Cifu

Personal information
- Full name: Daniel Cifuentes Alfaro
- Date of birth: 13 July 1980 (age 44)
- Place of birth: Madrid, Spain
- Height: 1.71 m (5 ft 7 in)
- Position(s): Right back

Youth career
- Real Madrid

Senior career*
- Years: Team / Apps / (Gls)
- 2000–2001: Real Madrid C
- 2001–2003: Zamora / 48 / (5)
- 2003–2004: Lanzarote / 34 / (1)
- 2004–2005: Eibar / 39 / (1)
- 2005–2007: Real Sociedad / 14 / (0)
- 2007: → Ponferradina (loan) / 16 / (1)
- 2007–2008: Valladolid / 9 / (0)
- 2009–2011: Cádiz / 78 / (2)
- 2011–2014: Recreativo / 76 / (1)
- 2015–2016: Lincoln Red Imps / 2 / (0)
- 2016: Zamora / 5 / (0)
- 2017: Mancha Real / 12 / (1)
- 2018–2020: Isla Cristina [es] / 52 / (9)
- 2020–2021: Castilleja / 20 / (0)
- 2021–2022: UD Tomares / 27 / (0)
- 2022–2024: Atlético Central

International career
- 1998: Spain U17 / 1 / (0)

Managerial career
- 2017–2018: Equatorial Guinea (loc. assistant)

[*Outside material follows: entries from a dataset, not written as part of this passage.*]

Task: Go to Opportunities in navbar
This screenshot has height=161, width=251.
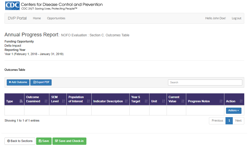Action: click(x=56, y=18)
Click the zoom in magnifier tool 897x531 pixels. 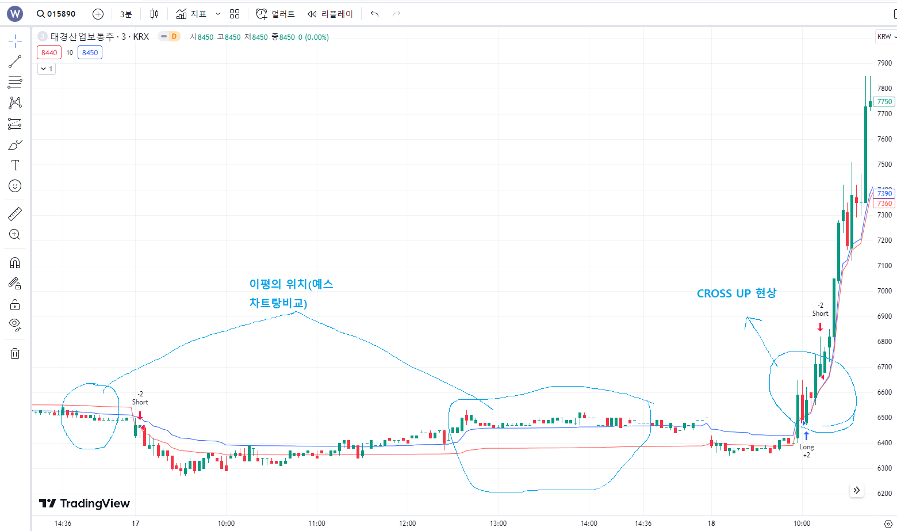pos(15,235)
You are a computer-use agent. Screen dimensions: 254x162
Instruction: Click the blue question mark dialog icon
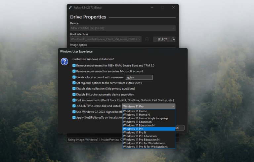(64, 61)
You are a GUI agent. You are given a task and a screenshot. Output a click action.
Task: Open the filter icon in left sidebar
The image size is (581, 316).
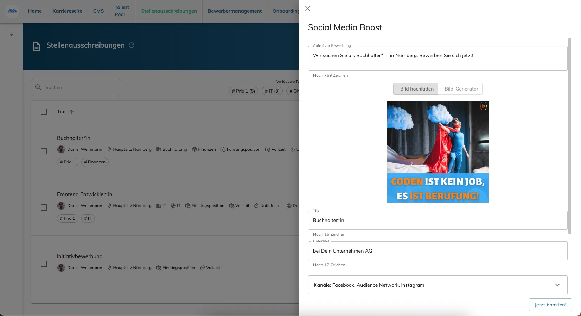11,34
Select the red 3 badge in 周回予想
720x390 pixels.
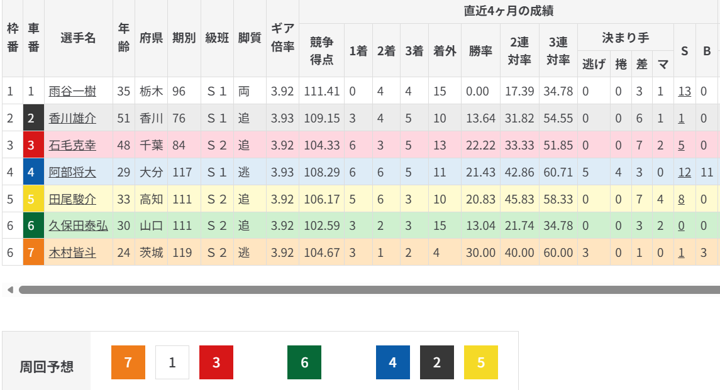(x=216, y=362)
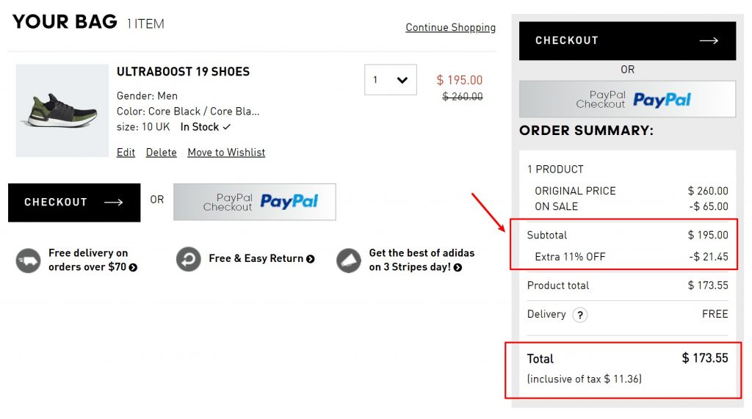Move the shoes to Wishlist
Image resolution: width=752 pixels, height=419 pixels.
226,153
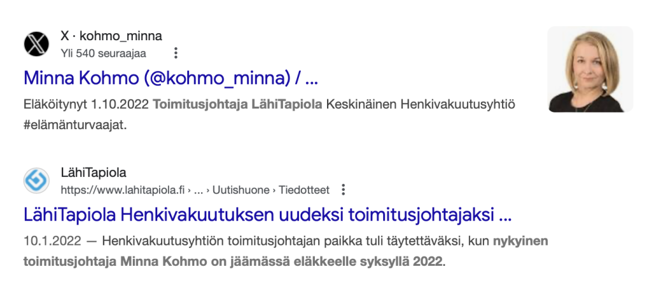Click the X · kohmo_minna source name
The image size is (654, 292).
(111, 36)
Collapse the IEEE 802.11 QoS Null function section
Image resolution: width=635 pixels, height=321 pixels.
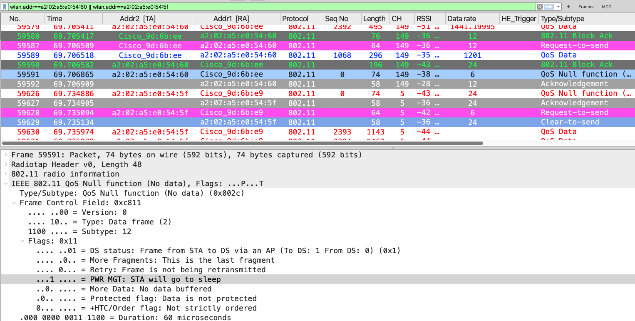[x=6, y=184]
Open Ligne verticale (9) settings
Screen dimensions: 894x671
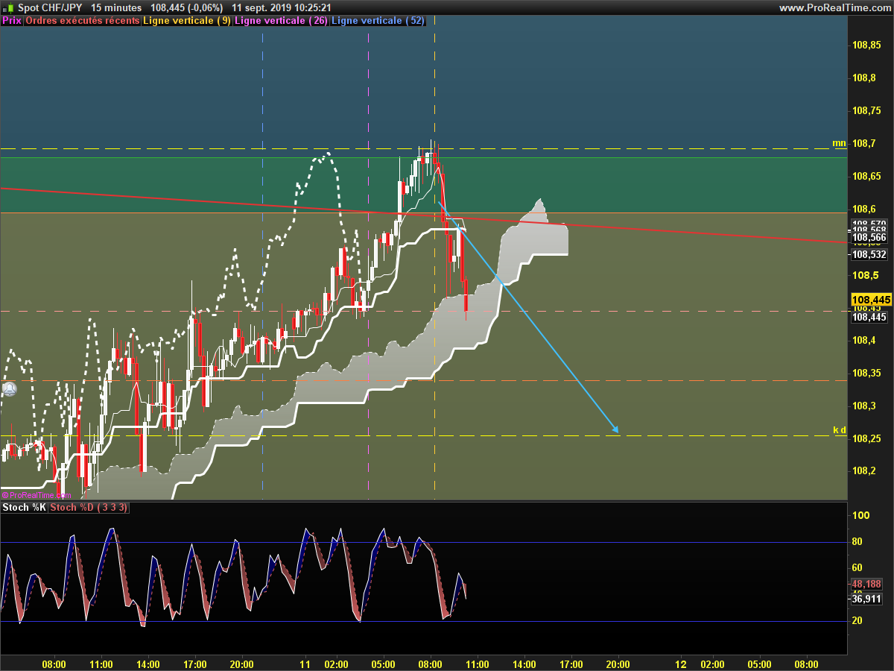(186, 21)
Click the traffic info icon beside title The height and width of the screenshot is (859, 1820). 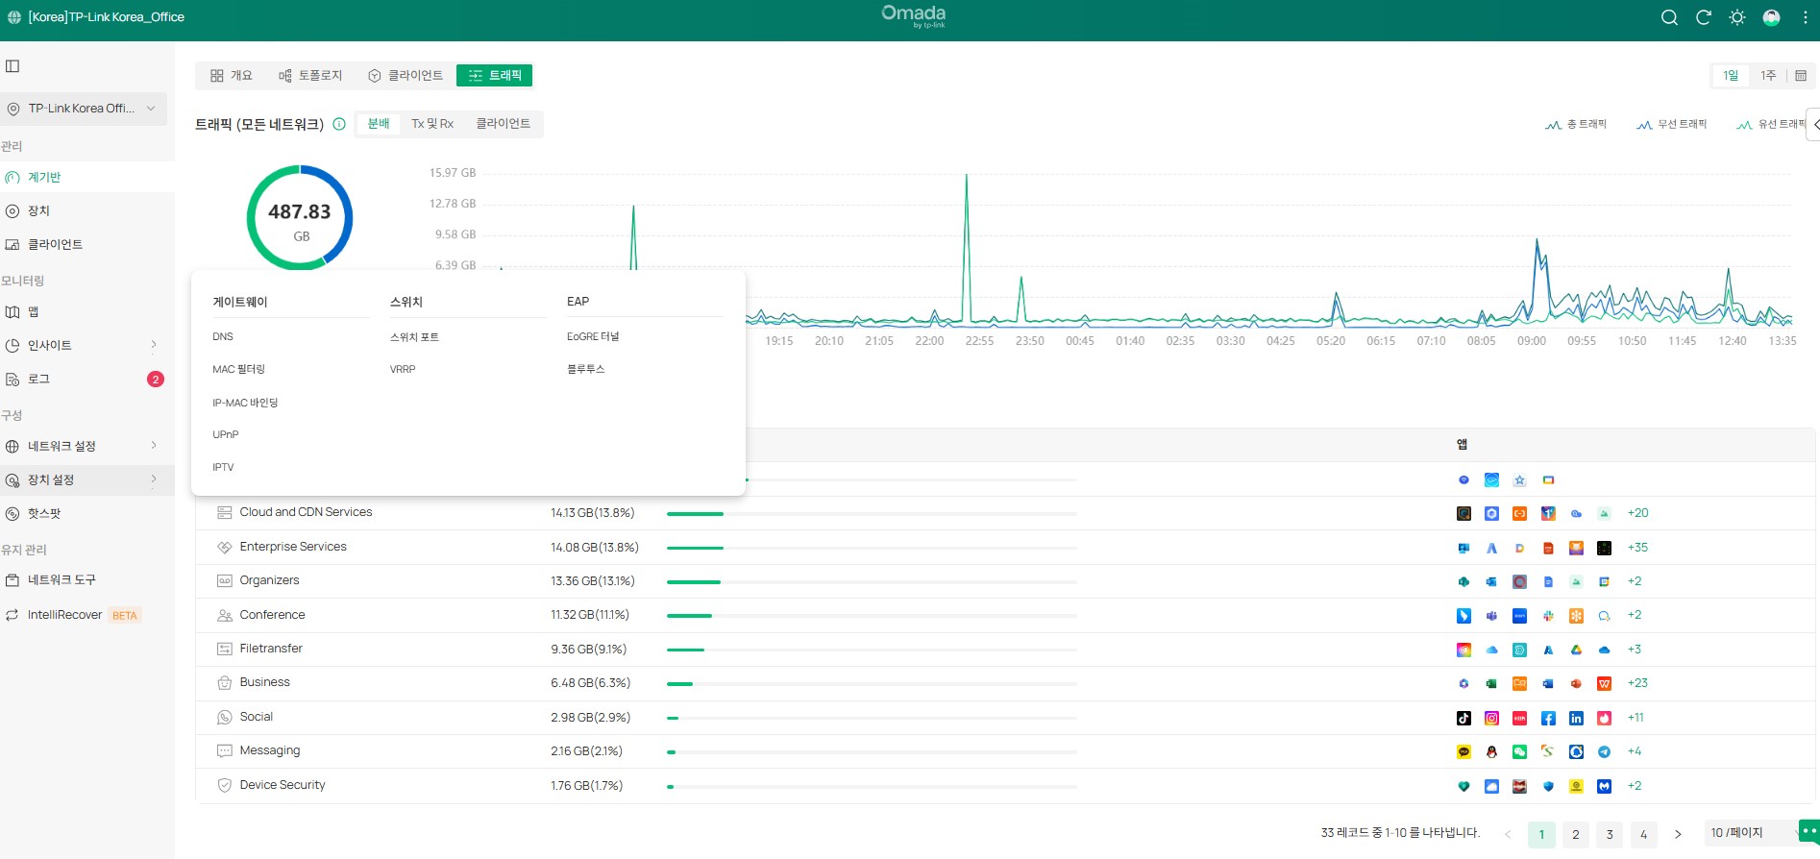(339, 124)
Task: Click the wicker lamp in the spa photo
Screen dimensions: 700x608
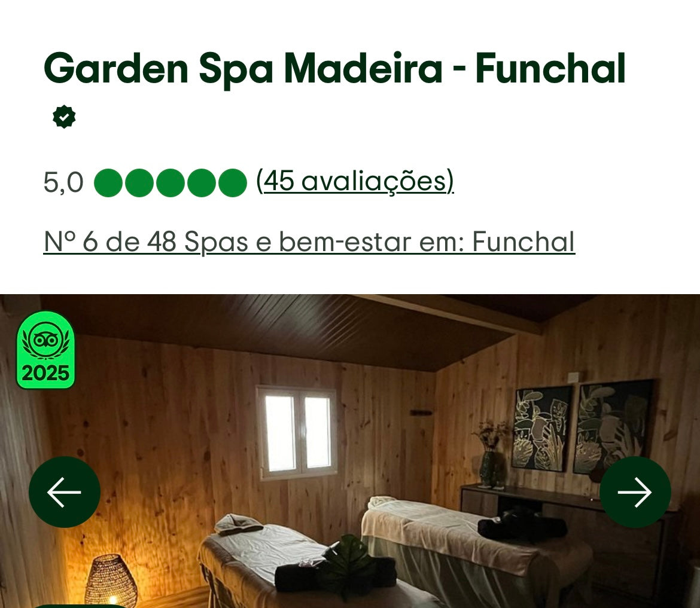Action: click(x=110, y=580)
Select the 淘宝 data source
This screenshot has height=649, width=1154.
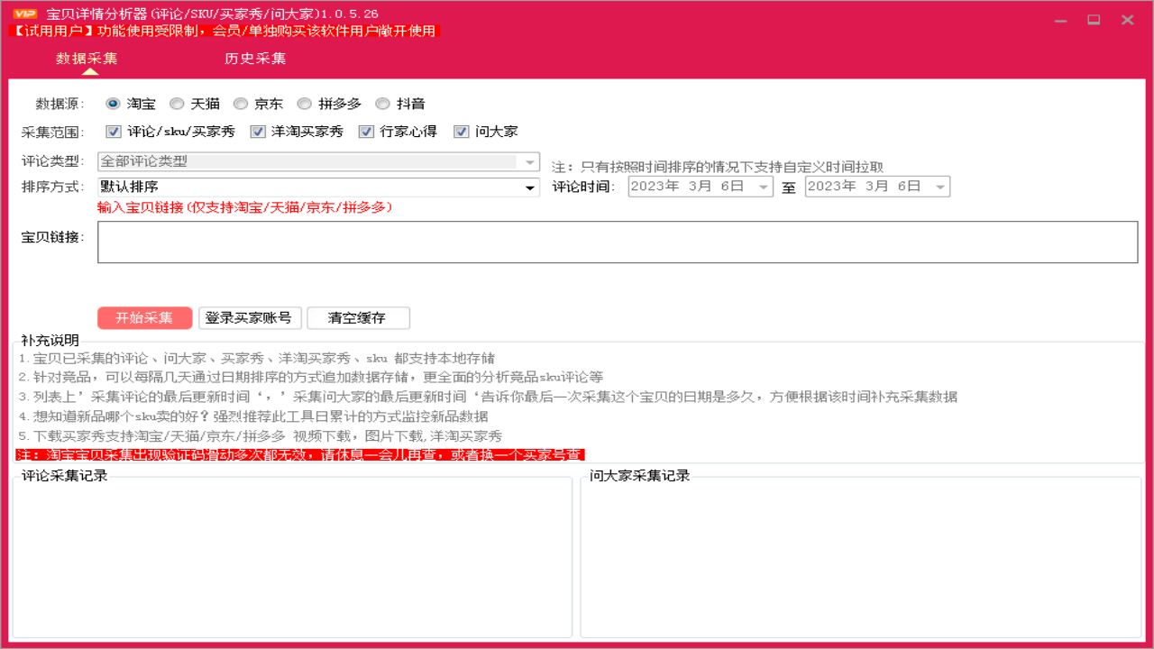[x=112, y=104]
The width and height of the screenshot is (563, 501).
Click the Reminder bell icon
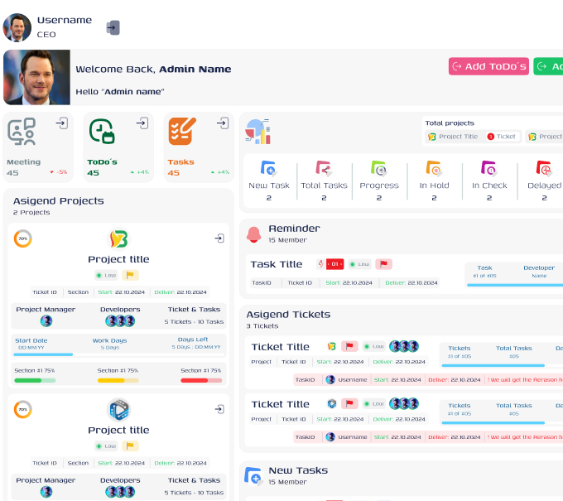coord(254,234)
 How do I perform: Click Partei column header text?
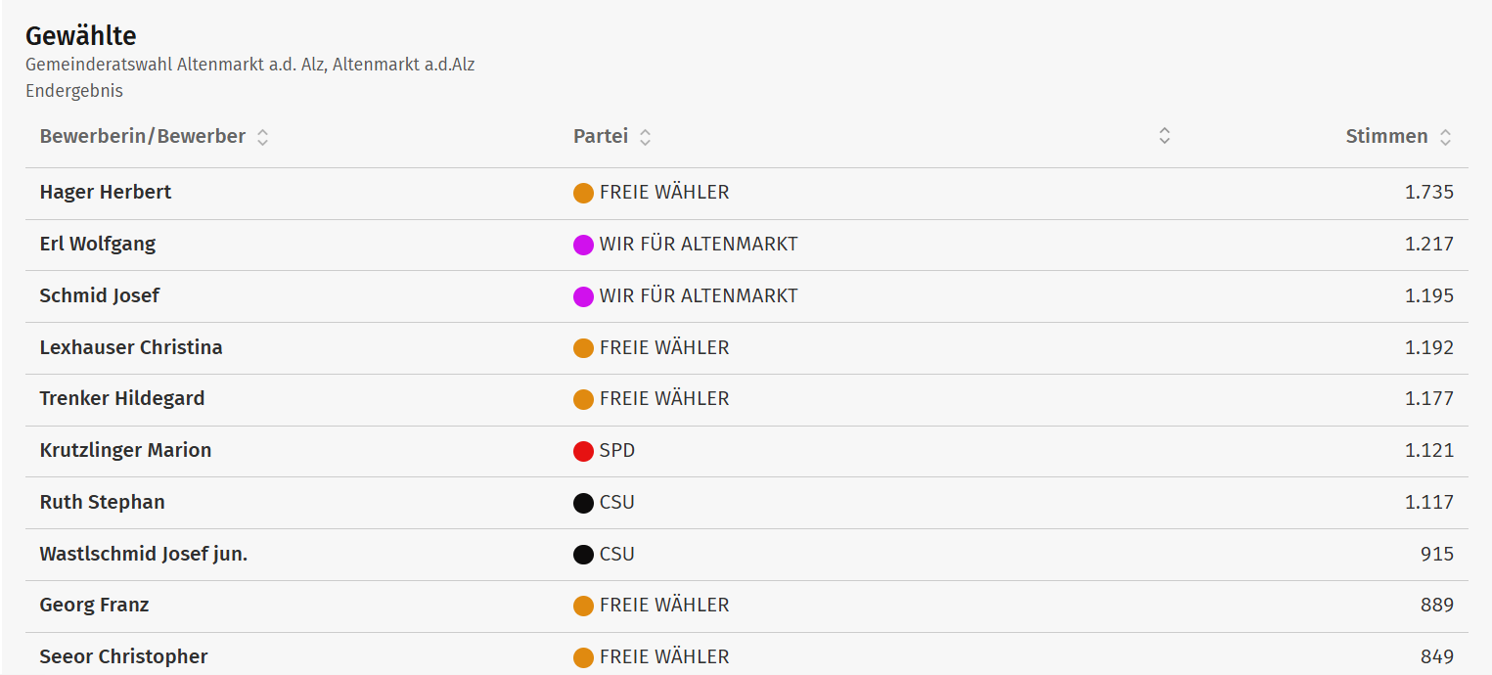601,136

= Cifu (footballer, born 1980) =

Spanish footballer

Daniel Cifuentes Alfaro (born 13 July 1980), known as Cifu, is a Spanish footballer who plays as a right back.

==Club career==
Cifu was born in Madrid. An unsuccessful graduate of Real Madrid's youth system, he went on to make his professional debut with Zamora CF, spending most of his early career in the Segunda División B.

In the 2005–06 season, Cifu joined Real Sociedad for €450.000, making his La Liga debut on 21 September 2005 and playing the full 90 minutes in the 3–2 home win over Atlético Madrid. Never an important element for the Basques he would be loaned, in January 2007, to Segunda División club SD Ponferradina, and he scored once for his new team, in a 3–3 away draw against UD Salamanca – who led 3–0 at the hour mark – on 1 April; Ponferradina would be, however, relegated.

Cifu signed for Real Valladolid in August 2007. After having featured in only nine matches throughout the campaign, he was released by mutual consent in October of the following year.

In late January 2009, Cifu moved to Cádiz CF, being part of the squad that returned to the second tier after a one-year absence. In the following season he was an undisputed starter (34 games, 33 starts), but the Andalusians would be immediately relegated.

On 21 July 2011, Cifu joined Recreativo de Huelva on a two-year deal. He went on to spend three seasons in the second division with the club, scoring his only goal on 19 October 2013 to help the hosts recover from a three-goal disadvantage against CD Lugo to draw 3–3.

Cifu retired in 2020 at the age of 40, following short spells with Lincoln Red Imps (Gibraltar Premier Division), Zamora, Atlético Mancha Real and Isla Cristina FC. However, he joined Castilleja CF on 25 September 2020.

==International career==
On 31 December 2017, Cifu announced he would part of the technical staff of the Equatorial Guinea national team for local-based players soon to compete at the 2018 African Nations Championship.